An unnamed man with no memories and his companion Kad struggle to survive after a disaster neither can recall has decimated their city. They forage for supplies and do their best to avoid The People, a cult created by former construction magnate Miles Dunwoody that turns its followers into zombies. The unnamed narrator encounters other survivors that haven’t been recruited by The People, tries to find clues about his own past, and struggles with his feelings for Kad.
“I’ve concluded that happiness lives in the ephemera. You cannot see it, nor can it be considered tangible. It’s not quite an optical illusion—no, not quite—but if you try to catch it, with the ultimate intention of somehow sustaining it for a prolonged period, then happiness will quickly dissolve to grief and disappointment—inevitably, fatally.”

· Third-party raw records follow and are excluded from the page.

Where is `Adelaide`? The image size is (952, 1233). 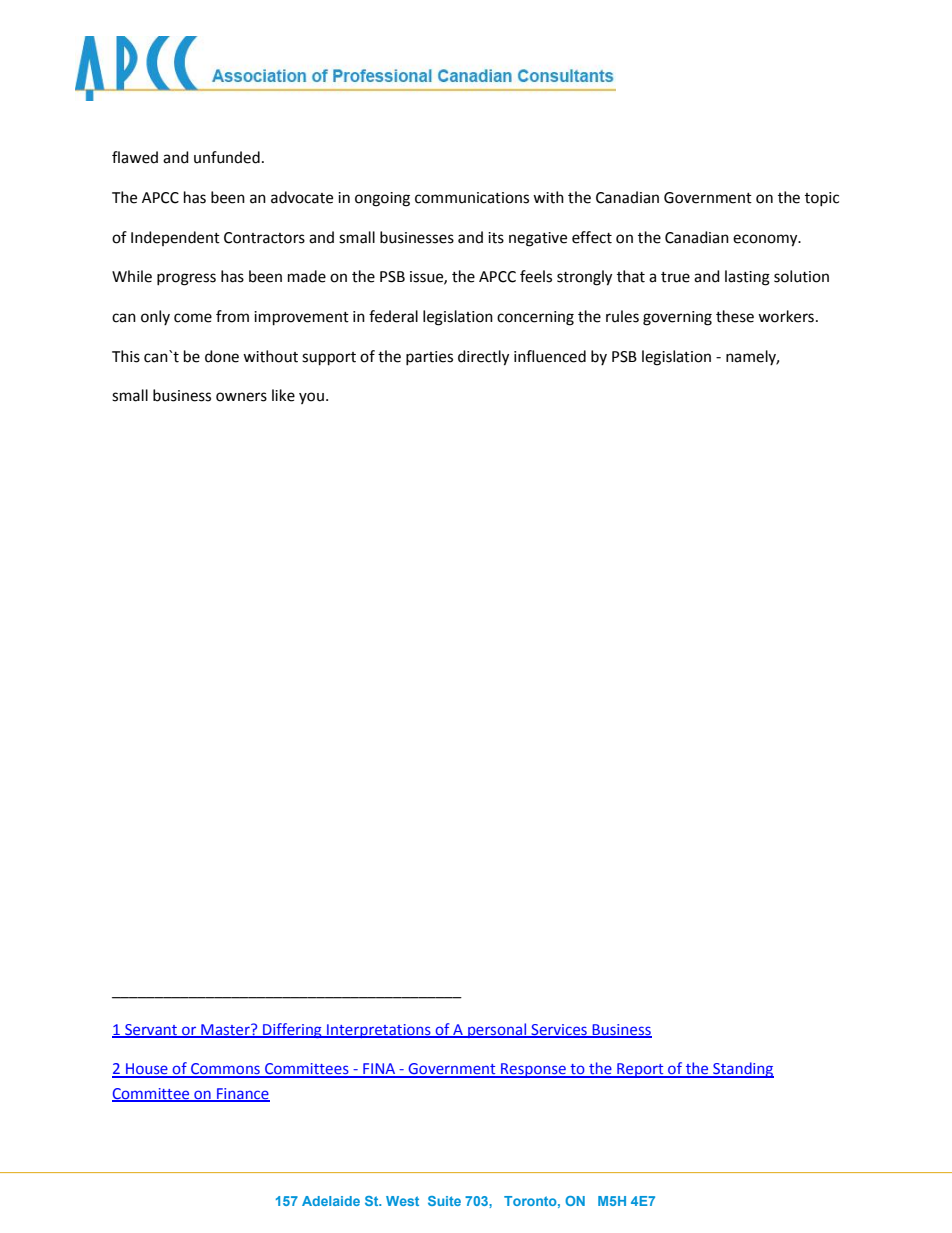
Adelaide is located at coordinates (331, 1201).
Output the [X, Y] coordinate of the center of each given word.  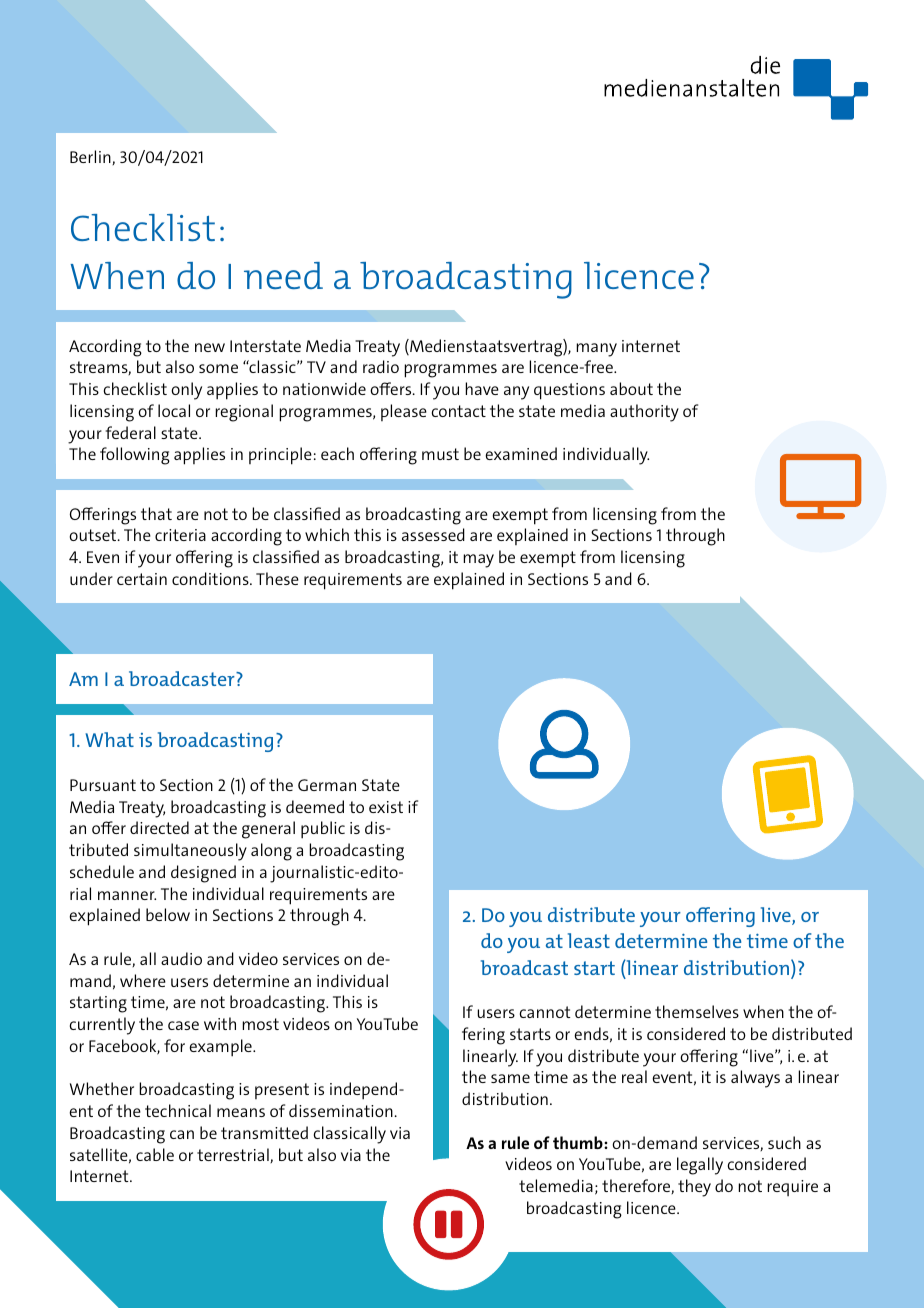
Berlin [91, 157]
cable [155, 1154]
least [589, 940]
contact [459, 411]
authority [644, 413]
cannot [545, 1012]
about [631, 388]
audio [181, 958]
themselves [697, 1011]
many [596, 350]
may [478, 561]
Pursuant [103, 785]
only [186, 391]
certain [142, 579]
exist [386, 807]
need [283, 275]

I Dream of Mirrors fits mostly in the genre of dystopian science fiction. However, to call it that is much like calling Naked Lunch by William S. Burroughs (a very clear influence here) science fiction. It’s true, but it creates expectations that would be quickly shattered by reading it. For example, the book opens with Kad and the unnamed narrator fighting members of The People in an action sequence. Here, Kelso creates the expectation that we’ll be following the leads as they battle the people and then undercuts this when the narrator is separated from Kad and finds himself impotently wandering around the streets.
Kelso subverts expectations in the form of the book as well as in the narrative. The book contains chapters called “Rules of The People” which describe the rules set by the cult of The People, each one a parody of the Bill of Rights of the US Constitution. These chapters, however, stop after the third rule. Likewise, the unnamed narrator makes a couple attempts to keep a journal, but quickly abandons the idea. If I had to “pitch” this novel, I’d describe it as a Ballardian apocalypse as written by Barry N. Malzberg.
A major theme of the book is the need to seek narrative in a fractured and confusing world that stubbornly refuses to provide one. The story makes both explicit and subtle references to the works of other authors such as Herman Melville, Dennis Cooper, and Octavia Butler. Miles Dunwoody, the nominal villain of the book, spends much of his time trying to convince the narrator that he has the answers to his questions about his past. The narrator rejects them as both being unpleasant and too easy, though he often questions his opposition to Dunwoody.
Despite the way the book often throws everything off-kilter, it remains very readable. The characters are all interesting in how they struggle with their situations and questionable memories, the action beats are exciting, and Kelso paints a desolate world in vivid prose.